Eel River Racing
- Owner(s): Dick Bahre, Lowrance Harry, Chuck Rider (Bahari) Jack Birmingham (Eel River)
- Series: Winston Cup Series Busch Series
- Race drivers: Geoff Bodine; Michael Waltrip; Johnny Benson Jr.; Kenny Wallace; Jeff Fuller; Rick Mast; Mike Bliss;
- Manufacturer: Pontiac
- Opened: 1981 (Bahari) 1999 (Eel River)
- Closed: 1999 (Bahari) 2001 (Eel River)

Career
- Debut: 1981 Daytona 500 (Daytona) (Bahari) 1999 NAPA Autocare 500 (Martinsville) (Eel River)
- Latest race: 1999 Checker Auto Parts 500 (Phoenix) (Bahari) 2001 Chevrolet Monte Carlo 400 (Richmond) (Eel River)
- Races competed: Bahari: 426 (Cup) 81 (Busch) Eel River: 58 (Eel River)
- Drivers' Championships: 0
- Race victories: 0
- Pole positions: 5 (Bahari)

= Bahari Racing =

NASCAR race team

Bahari Racing was a NASCAR Winston Cup and Busch team that operated from 1981 to 2001.The Busch team ran from 1989-1996 with Ronnie Sliver and Michael Waltrip driving, and one race with Johnny Benson at Homestead. The team's history of drivers include Geoff Bodine, Michael Waltrip, Johnny Benson, Kenny Wallace, Jeff Fuller, Rick Mast, and Mike Bliss, among others. The team mainly ran Pontiac Grand Prixs, although they did run other manufacturers as well. The team was also known as Bahre Racing and Bahari Racing prior to its purchase by Jack Birmingham in 1999, who renamed the team Eel River Racing. It was under that name that the team ceased operating in 2001.

==Team history==

===Beginnings===
The team originally started as the Bahre Racing No. 23 Pontiac owned by Dick Bahre in 1981. The team ran part-time until 1986. Chuck Rider entered the fold in 1987. The team at that point was renamed Bahari Racing, using the first two letters of each of the three principal owners' surnames (Dick BAhre, Lowrance HArry, & Chuck RIder). Waltrip, who ran a few races in late 1985 for the team, ran for Rookie of the Year in 1986 in a car sponsored by Hawaiian Punch.

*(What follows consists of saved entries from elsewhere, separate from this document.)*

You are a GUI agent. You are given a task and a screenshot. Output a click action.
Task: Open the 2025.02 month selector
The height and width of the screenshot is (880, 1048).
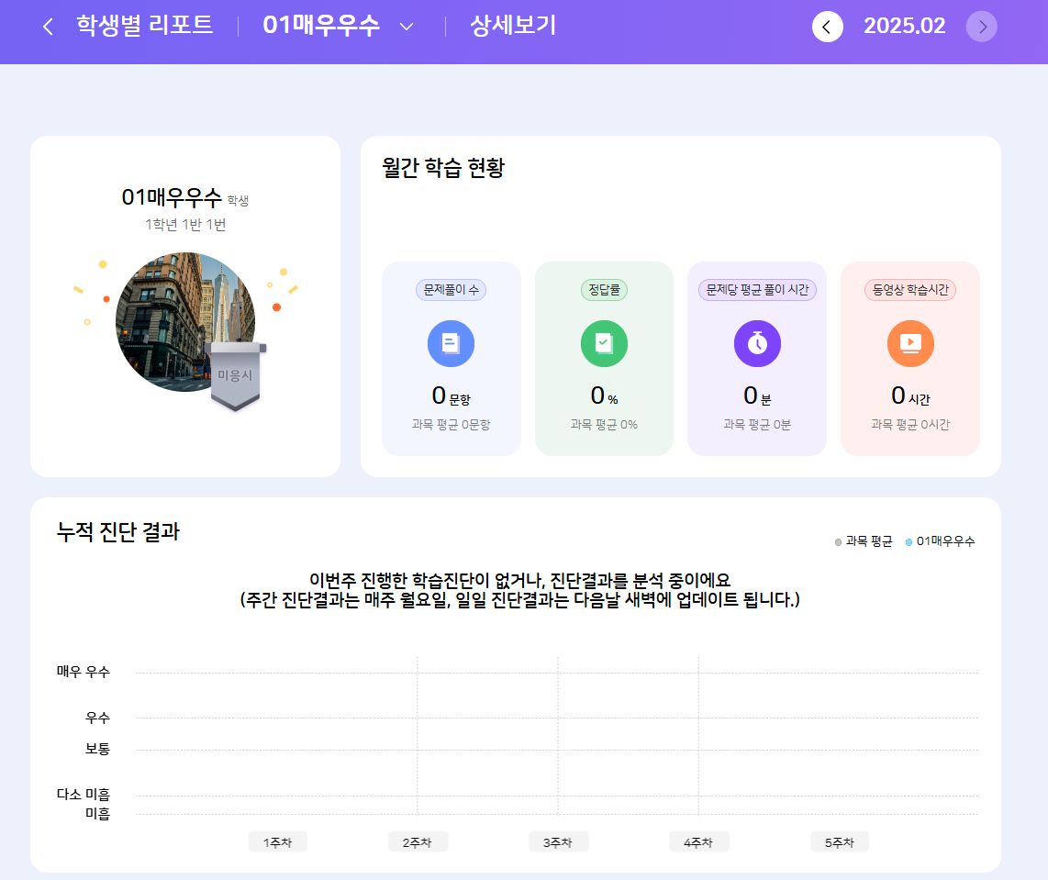click(x=904, y=27)
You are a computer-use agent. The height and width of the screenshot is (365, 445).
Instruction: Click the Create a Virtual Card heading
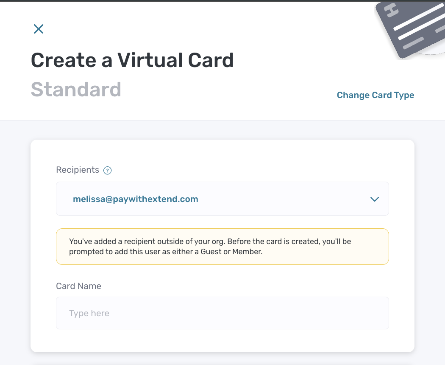132,60
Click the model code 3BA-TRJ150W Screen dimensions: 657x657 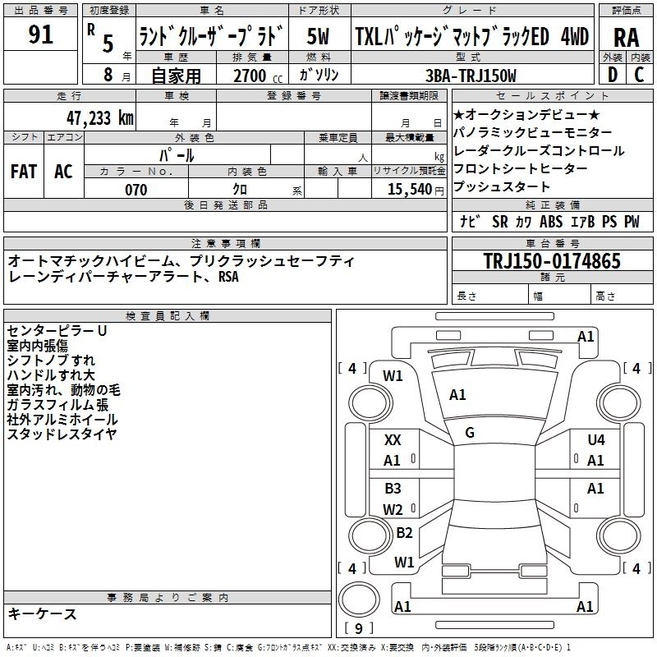(x=471, y=76)
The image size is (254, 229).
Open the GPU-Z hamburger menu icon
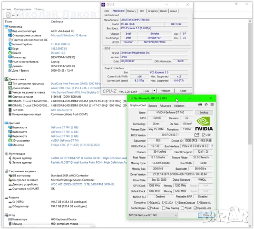pos(212,104)
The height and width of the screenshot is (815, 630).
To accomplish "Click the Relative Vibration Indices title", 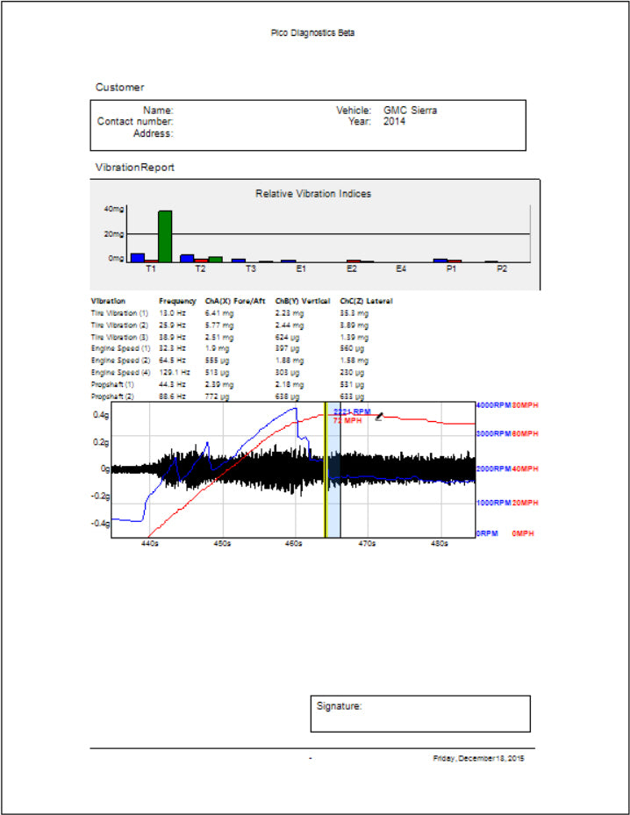I will 313,193.
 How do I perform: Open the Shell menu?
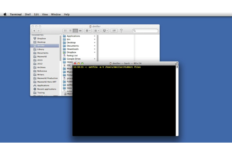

1987 saw the team switch numbers from 23 to 30 and manufacturers from Pontiac to Chevrolet. Hawaiian Punch left the team, resulting in a revolving door of sponsors before All Pro Auto Parts came on for the rest of the season.

1988 saw the team switch back to Pontiac and acquire sponsorship from Country Time Lemonade. Waltrip then proceeded to miss the field for the 1988 Daytona 500. The team bought the Mueller Brothers' No. 89 entry and ran that car in the race to a 22nd-place finish. The June race at Pocono saw Waltrip bring the No. 30 home in second place, in addition to two other top-ten finishes that season. 1989 saw an additional five top-tens for the team, while 1990 (which saw Maxwell House join the team as a co-sponsor to Country Time) saw Waltrip pick up five top-fives and five more top-tens in addition. However, at the end of the season, both Country Time and Maxwell House left the No. 30 for full-time sponsorships on other cars (the No. 68 for Tri-Star Motorsports and the new No. 22 for Junior Johnson Motorsports, respectively).

===The Pennzoil Years===
1991 saw Pennzoil brought in as the new sponsor for the team, and Waltrip responded with his best season to that point. The No. 30 won poles at Dover and Michigan in June, the team's first two poles. Waltrip also earned four top-fives and 12 top-tens for the team on his way to a 15th-place finish in points.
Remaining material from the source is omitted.